Muito depois de partirmos, nossa história não será contada.

Os rastros vivos, digitais, físicos do que fizemos desaparecerão com a mesma naturalidade que surgiram; os sons da sua voz e do meu riso jamais serão lembrados numa mesma oração. Para todos os efeitos jamais teremos existido.

As centenas (milhares!) de declarações deixarão nossa memória antes mesmo de termos concluído nossa jornada. As brigas servirão como avisos vagos, sem contexto, do que não devemos nunca fazer. Elas também terão sua utilidade superada, assim como todas as coisas restantes.

Não restará uma única testemunha do que, à época e à sua maneira, fora a mais singela história de amor – incomparável, inatingível por ser nossa, e não há como duas outras pessoas guardarem em seus corações algo maior do que sentíramos.

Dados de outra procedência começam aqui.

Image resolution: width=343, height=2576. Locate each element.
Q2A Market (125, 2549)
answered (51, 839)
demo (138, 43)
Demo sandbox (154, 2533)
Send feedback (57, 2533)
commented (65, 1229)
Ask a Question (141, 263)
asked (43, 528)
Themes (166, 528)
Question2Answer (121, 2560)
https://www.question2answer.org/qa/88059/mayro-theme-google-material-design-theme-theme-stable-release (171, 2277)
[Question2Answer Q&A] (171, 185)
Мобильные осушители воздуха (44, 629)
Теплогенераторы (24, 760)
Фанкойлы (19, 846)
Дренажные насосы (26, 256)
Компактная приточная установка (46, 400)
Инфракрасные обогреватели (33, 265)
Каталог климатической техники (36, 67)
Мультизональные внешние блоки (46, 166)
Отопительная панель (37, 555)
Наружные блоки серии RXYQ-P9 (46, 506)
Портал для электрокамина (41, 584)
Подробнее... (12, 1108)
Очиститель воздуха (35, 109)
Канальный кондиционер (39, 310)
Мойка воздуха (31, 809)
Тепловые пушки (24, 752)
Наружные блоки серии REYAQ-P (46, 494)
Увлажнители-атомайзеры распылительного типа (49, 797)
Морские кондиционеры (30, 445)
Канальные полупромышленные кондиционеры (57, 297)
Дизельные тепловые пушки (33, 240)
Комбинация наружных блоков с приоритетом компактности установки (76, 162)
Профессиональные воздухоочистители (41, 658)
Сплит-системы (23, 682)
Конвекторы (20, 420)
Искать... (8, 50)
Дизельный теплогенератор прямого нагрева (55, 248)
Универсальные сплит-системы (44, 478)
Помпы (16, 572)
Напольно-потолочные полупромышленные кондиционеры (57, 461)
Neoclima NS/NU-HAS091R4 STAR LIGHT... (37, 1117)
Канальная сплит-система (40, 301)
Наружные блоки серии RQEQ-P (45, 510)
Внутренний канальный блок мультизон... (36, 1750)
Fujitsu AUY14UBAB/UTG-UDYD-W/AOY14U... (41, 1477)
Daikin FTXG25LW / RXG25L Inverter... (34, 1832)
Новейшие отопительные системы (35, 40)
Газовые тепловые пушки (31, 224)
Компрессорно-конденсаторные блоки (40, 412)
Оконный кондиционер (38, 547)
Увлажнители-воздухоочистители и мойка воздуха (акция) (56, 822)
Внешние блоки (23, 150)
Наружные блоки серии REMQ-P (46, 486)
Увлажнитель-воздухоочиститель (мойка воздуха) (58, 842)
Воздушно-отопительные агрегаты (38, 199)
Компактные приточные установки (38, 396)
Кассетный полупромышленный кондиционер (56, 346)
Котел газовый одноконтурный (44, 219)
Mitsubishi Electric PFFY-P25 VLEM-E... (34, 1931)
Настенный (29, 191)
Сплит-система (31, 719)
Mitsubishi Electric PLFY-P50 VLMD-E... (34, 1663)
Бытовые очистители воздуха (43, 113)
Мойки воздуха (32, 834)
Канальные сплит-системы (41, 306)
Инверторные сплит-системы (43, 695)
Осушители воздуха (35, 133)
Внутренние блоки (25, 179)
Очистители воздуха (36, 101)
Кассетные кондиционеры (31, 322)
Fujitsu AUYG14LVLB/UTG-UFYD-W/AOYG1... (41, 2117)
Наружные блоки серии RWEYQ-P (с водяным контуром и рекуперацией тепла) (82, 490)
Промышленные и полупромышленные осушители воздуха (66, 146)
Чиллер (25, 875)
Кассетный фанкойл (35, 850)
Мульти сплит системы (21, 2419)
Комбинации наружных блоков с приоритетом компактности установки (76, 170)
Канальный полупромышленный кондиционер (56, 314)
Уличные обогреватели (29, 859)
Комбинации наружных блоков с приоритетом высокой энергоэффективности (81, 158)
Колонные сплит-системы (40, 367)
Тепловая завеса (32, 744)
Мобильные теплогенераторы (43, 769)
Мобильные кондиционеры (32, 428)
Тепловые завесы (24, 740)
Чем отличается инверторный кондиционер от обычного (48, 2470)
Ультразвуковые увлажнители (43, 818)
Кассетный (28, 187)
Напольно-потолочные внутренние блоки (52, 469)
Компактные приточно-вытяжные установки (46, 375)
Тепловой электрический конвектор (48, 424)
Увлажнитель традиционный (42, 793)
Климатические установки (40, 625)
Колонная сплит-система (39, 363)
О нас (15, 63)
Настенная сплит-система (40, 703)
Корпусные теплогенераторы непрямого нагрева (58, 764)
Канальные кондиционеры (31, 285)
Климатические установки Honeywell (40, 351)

Livros escolares serão fatalmente incompletos pelo resto dos dias, ignorantes da maior lição de todas. Vestibulares terão uma questão em branco, como se soubessem que falta em suas provas um conhecimento indispensável para o resto da vida dos candidatos. Não saberão dizer qual; não saberão o porquê.

E nada disso importará mais do que importa agora. Depois de nós não restará coisa alguma.

O tempo tem, afinal, a inescapável característica de carregar consigo apenas o que um houve um dia.